#### Material shown ####
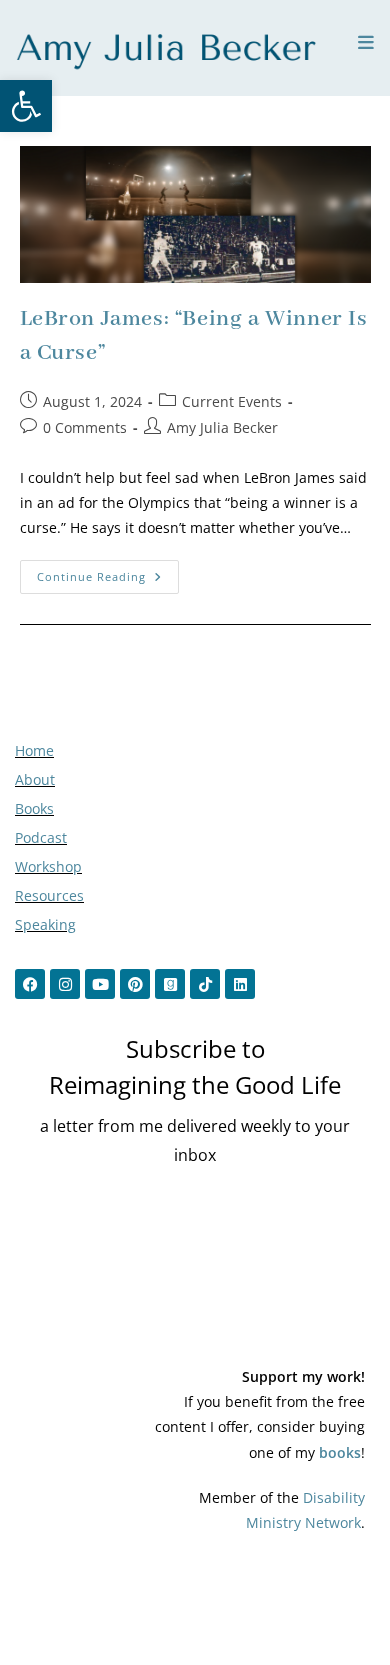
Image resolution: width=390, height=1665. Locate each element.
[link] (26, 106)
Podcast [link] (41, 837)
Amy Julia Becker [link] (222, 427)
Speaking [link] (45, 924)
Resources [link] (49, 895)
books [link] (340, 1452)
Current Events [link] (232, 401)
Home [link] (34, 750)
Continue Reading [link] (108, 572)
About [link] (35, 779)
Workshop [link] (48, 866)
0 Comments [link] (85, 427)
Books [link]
####
What to do →
Copy exactly the lines from the one with "About [link] (35, 779)" down to the last line of the records above, and leave out everything else.

Answer below →
About [link] (35, 779)
Workshop [link] (48, 866)
0 Comments [link] (85, 427)
Books [link]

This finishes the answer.